‘There's only us,’ Ruth had said, behind him. ‘She was a pretend aunt, remember?’
Sol fumbled for the plug. When he emerged from the bathroom, Ruth was opening the windows. He stood before her, newly-washed, dressed in a clean soft cotton shirt and dark grey slacks.
‘John's clothes?’
‘Whose else? You can't wear the rags you came in.’
‘I'll wash them.’
‘I've thrown them out. They had lice. I took your bits and pieces out of the pockets.’ Ruth moved briskly around the room then stopped and looked him over. ‘Sol, what happened to your feet?’
The bundle she had earlier pushed around the bathroom door included a pair of soft leather shoes, which had proved too small. Sol looked down at his bare feet. Clean, they appeared more misshapen than he remembered.
‘Walking,’ he said. They looked at each other across the room. ‘How did you come to be here, Ruth?’
She shook her head and began to make up a bed on the couch.
‘Stay here as long as you need to. John can fix it.’ She unfolded blankets.
‘Ruth. . . . ‘
She stopped, her back turned to him.
‘None of them came back, Sol. Your parents, mine, the Fingerhuts, Gustl, his father. They took Ehrlich only a month before the end.’
‘And Jakob?’
‘He was arrested the night before you left.’

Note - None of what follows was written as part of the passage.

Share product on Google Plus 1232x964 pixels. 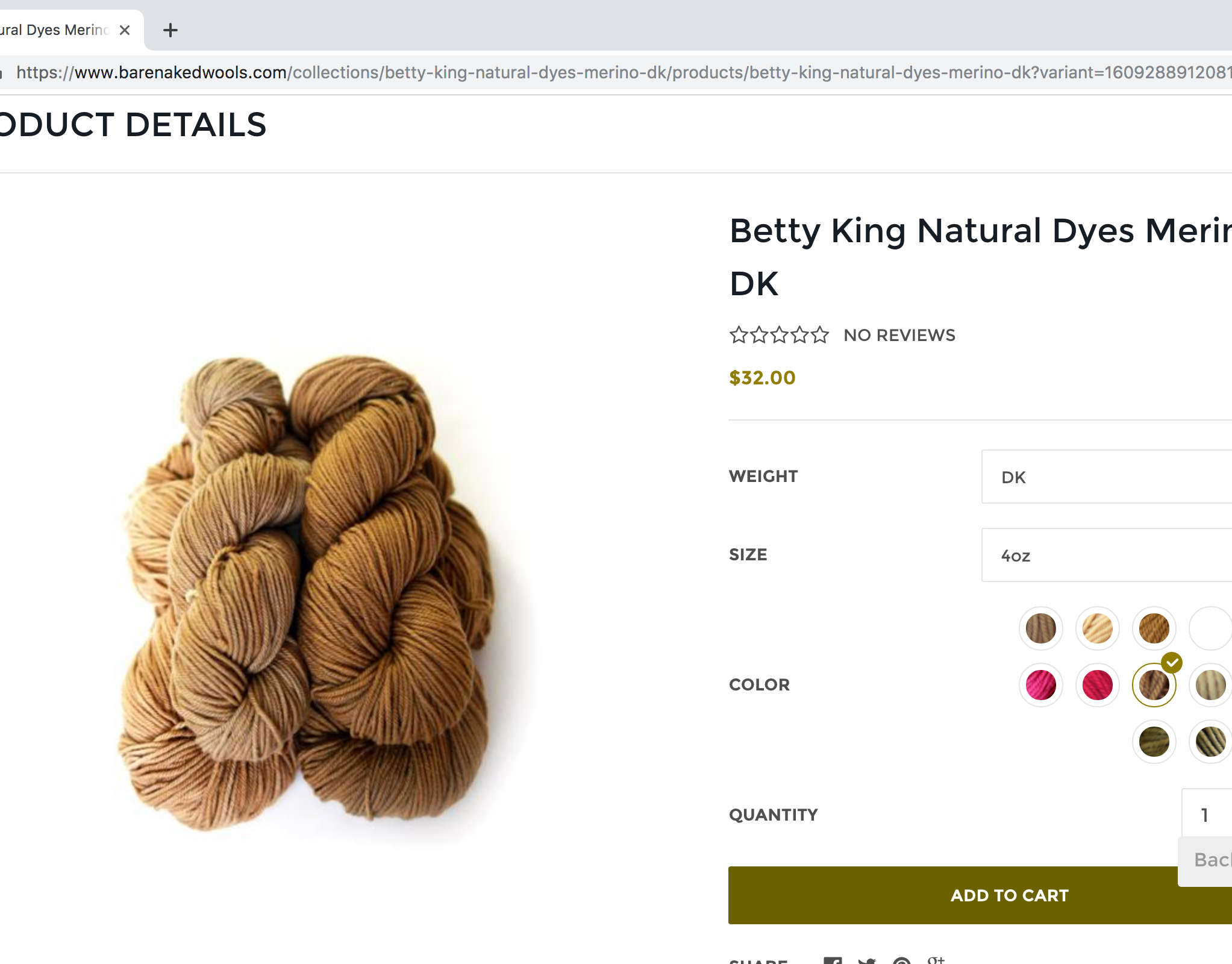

His sleep was a slow fall into welcome darkness, down and down. He did not know how far. At some point in the night Ruth came to him. He awoke with the palm of her warm hand in the small of his back. She touched her lips to the back of his neck. He turned his head.
She knelt by the side of the couch, a dark shape against the outer dark of the window. He reached back and she took his hand in her own. Then, in a single quick movement, she slipped beneath the blanket and fitted herself against him, her breasts pressed against his back, her legs bent to his. She freed her fingers and stroked his stomach, then his ribs, slowly, as though she were counting them.
‘Do you remember?’ she whispered. ‘That night in Flurgasse, walking back from the theatre?’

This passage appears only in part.